Problem to work on:
Lines in the entries below where the word "agent" shows up should each be copied.

(Stored data)

------------------------------------------------------------------------

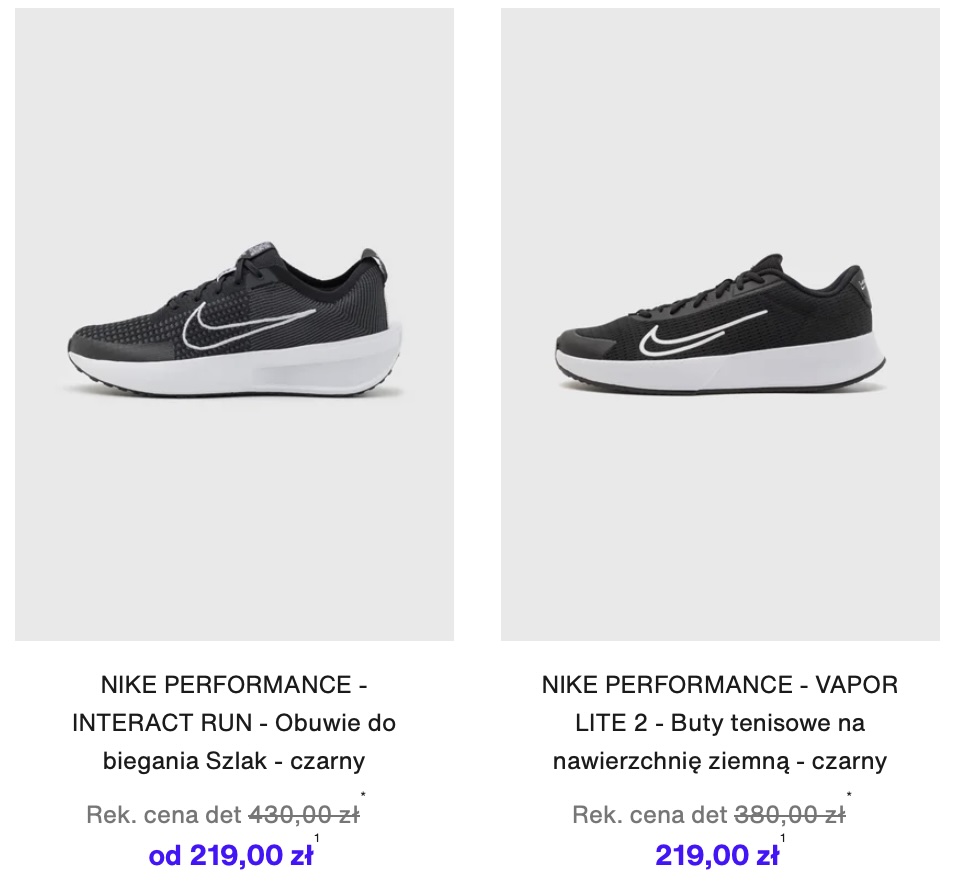Click footnote marker 1 beside 'od 219,00 zł'
Viewport: 954px width, 890px height.
[317, 838]
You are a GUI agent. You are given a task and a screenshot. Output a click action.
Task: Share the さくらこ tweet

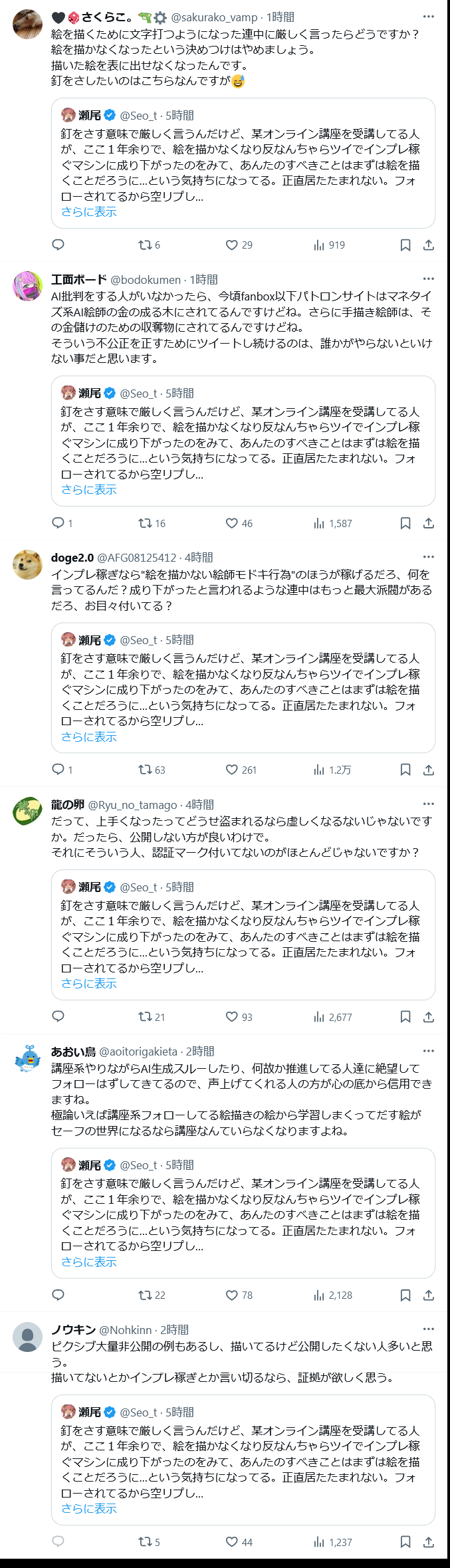point(429,245)
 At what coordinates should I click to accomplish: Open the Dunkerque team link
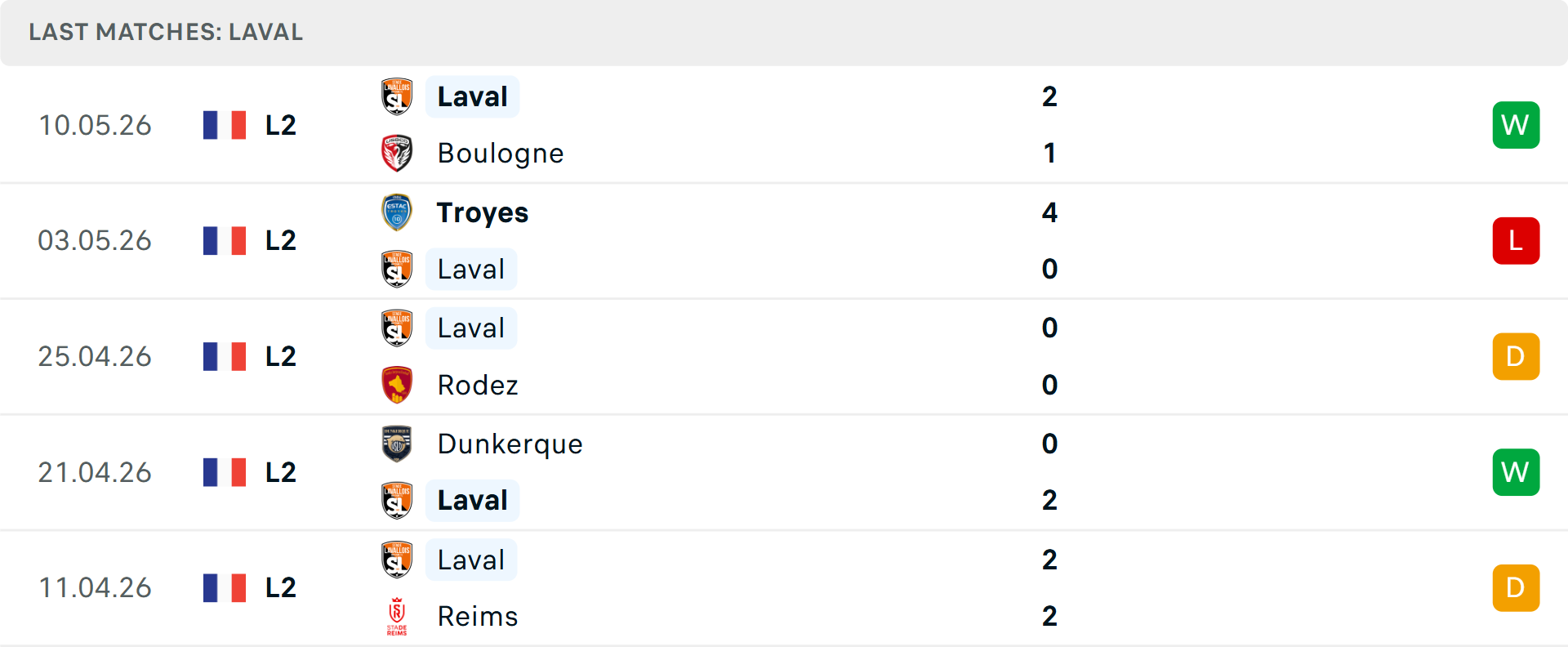(x=510, y=444)
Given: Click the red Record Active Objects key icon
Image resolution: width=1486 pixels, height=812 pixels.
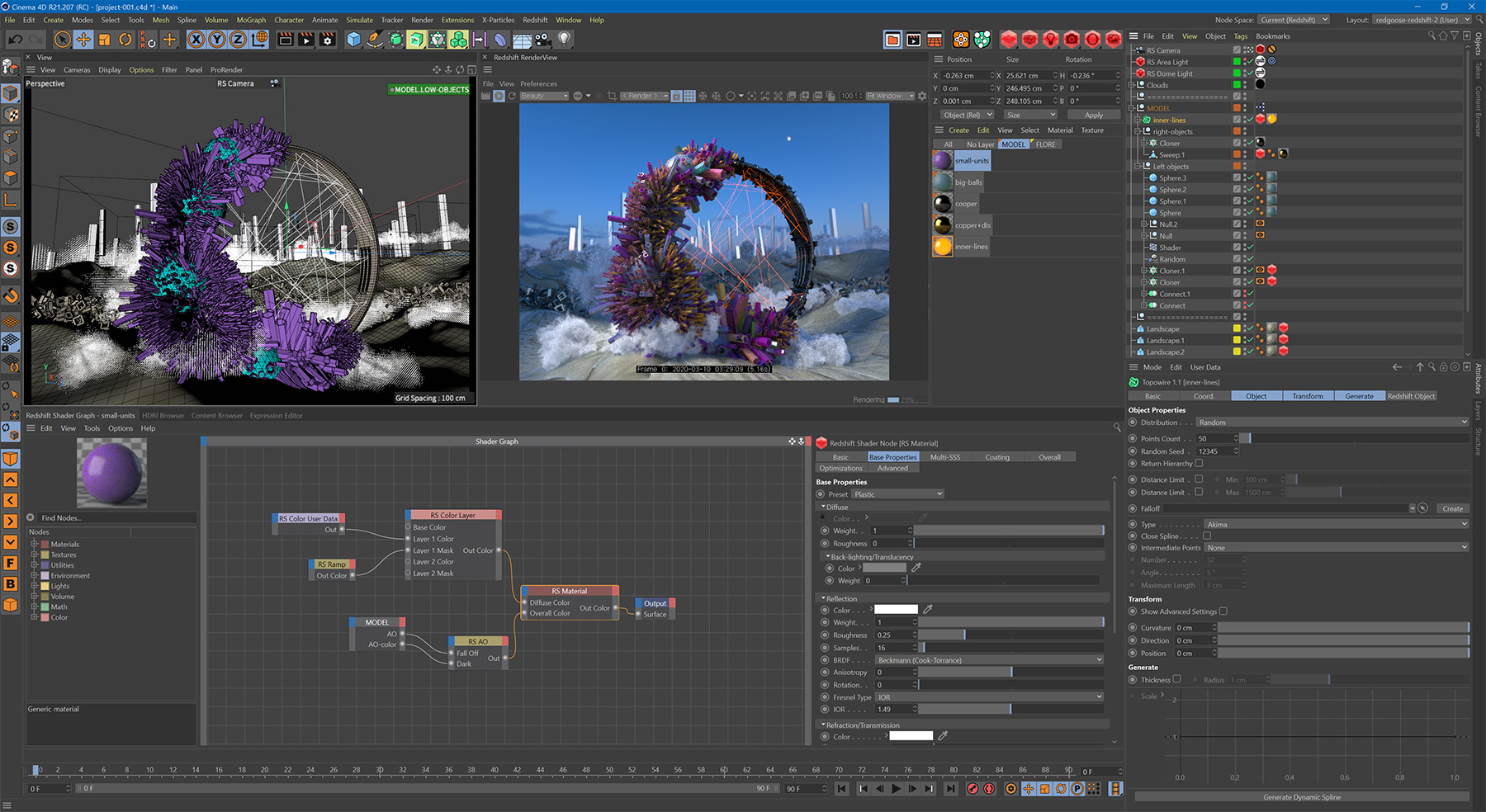Looking at the screenshot, I should point(973,789).
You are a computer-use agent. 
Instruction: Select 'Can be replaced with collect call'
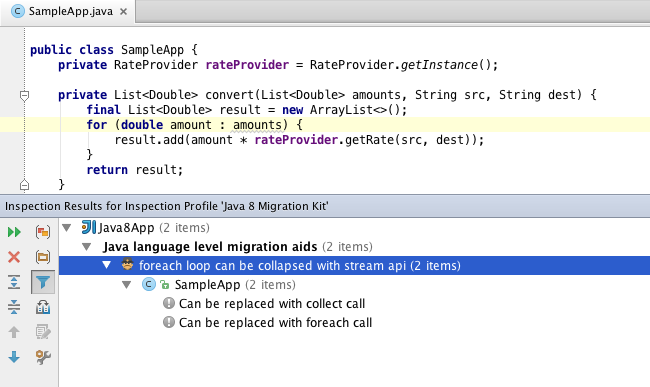coord(272,304)
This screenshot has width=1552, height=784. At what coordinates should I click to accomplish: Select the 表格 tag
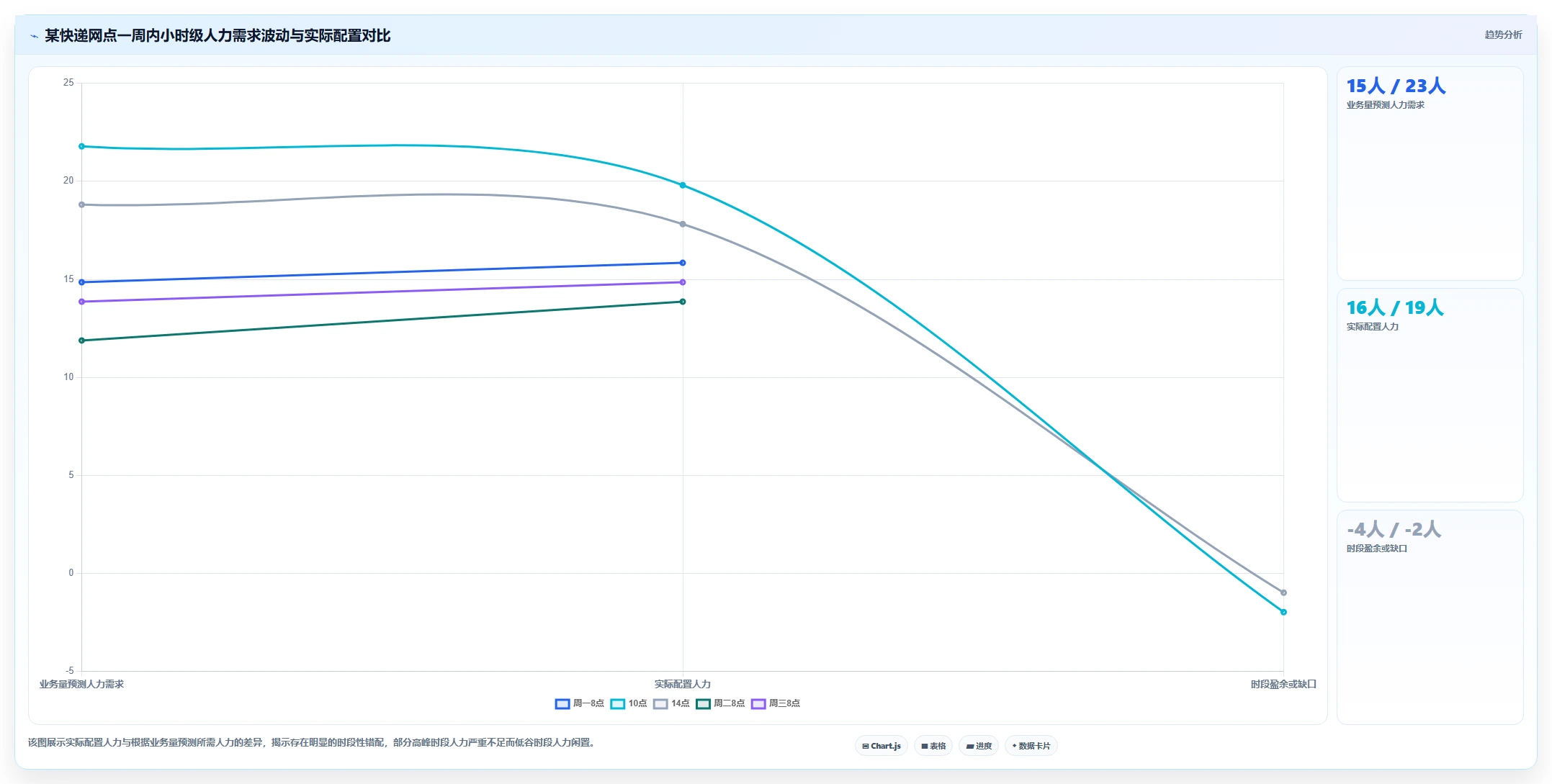[x=933, y=746]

------------------------------------------------------------------------

Answer to this exercise:
You are a GUI agent. You are given a task and a screenshot. Output a click action.
You are a computer-use agent. 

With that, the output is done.